Amazon founder and CEO Jeff Bezos, as he has done previously, in prepared remarks focused not on financial performance but instead touted the company’s Alexa voice assistant, noting that Amazon’s Echo Dot was the No. 1 best-seller across all products during the holiday season.
“The number of research scientists working on Alexa has more than doubled in the past year, and the results of the team’s hard work are clear,” Bezos said in prepared remarks, noting that customers spoke to Alexa “tens of billions more times in 2018 compared to 2017.”
On the video front, Amazon called out the December launch of Prime Video on Comcast’s Xfinity X1 in the U.S., as well as IMDb’s launch earlier this month of free, ad-supported VOD service Freedive.
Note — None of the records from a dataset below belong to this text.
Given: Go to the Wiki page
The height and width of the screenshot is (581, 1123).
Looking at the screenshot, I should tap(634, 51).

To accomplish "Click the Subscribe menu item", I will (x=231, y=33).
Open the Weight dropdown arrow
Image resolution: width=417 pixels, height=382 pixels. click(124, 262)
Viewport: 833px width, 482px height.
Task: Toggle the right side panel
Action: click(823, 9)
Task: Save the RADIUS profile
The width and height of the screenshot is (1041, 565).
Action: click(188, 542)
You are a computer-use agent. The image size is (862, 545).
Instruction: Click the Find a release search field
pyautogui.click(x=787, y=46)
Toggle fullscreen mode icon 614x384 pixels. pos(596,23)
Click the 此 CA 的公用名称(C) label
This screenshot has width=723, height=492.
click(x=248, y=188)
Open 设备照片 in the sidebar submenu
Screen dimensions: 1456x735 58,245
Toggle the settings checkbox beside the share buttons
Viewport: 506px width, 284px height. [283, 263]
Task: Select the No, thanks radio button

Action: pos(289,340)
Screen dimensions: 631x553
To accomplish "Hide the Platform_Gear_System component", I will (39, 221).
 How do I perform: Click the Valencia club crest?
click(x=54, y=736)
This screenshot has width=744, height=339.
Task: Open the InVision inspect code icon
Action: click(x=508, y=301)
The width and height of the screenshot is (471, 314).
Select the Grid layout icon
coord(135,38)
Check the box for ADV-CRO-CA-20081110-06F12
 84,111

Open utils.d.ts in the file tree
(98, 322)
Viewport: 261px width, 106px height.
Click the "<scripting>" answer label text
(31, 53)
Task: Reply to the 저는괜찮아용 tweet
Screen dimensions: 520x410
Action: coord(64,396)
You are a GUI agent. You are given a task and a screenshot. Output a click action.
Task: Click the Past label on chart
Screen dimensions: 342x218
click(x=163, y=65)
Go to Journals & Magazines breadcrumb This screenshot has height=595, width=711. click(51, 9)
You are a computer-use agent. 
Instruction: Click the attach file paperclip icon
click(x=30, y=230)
Amazon CFO Brian Olsavsky, on the Q4 earnings call, declined to quantify the company’s spending on Prime Video but noted it has been increasing and that Amazon expects it to increase further in 2019. He added that Amazon continues to see strong usage of Prime Video, boosting Prime renewal rates and engagement.
In announcing results, Amazon also highlighted awards recognition for Amazon Studios. That includes film “Cold War,” which nabbed three Oscar nominations (for foreign-language film, director for Pawel Pawlikowski, and cinematography for Lukasz Zal). The company noted that Amazon Studios had 10 Golden Globe Awards nominations and won two, with Rachel Brosnahan picking up the trophy for actress in a TV comedy or musical for “The Marvelous Mrs. Maisel” for the second year in a row and Ben Whishaw winning supporting actor in a series, limited series, or made-for-television movie for his role in “A Very English Scandal.”
Last November, Amazon announced its “HQ2” plans for a second base of operations in North America would be split between Long Island City, in the New York City borough of Queens, and the Crystal City neighborhood in Arlington just south of Washington, D.C. That came after a 14-month public contest in which 200 cities vied to grab the brass ring dangled by the ecommerce company, which said it expects to invest $5 billion and create up to 50,000 jobs for the New York and Northern Virginia campuses. Amazon’s picks generated controversy, as some critics and politicians knocked the nearly $2.1 billion in tax incentives it was awarded.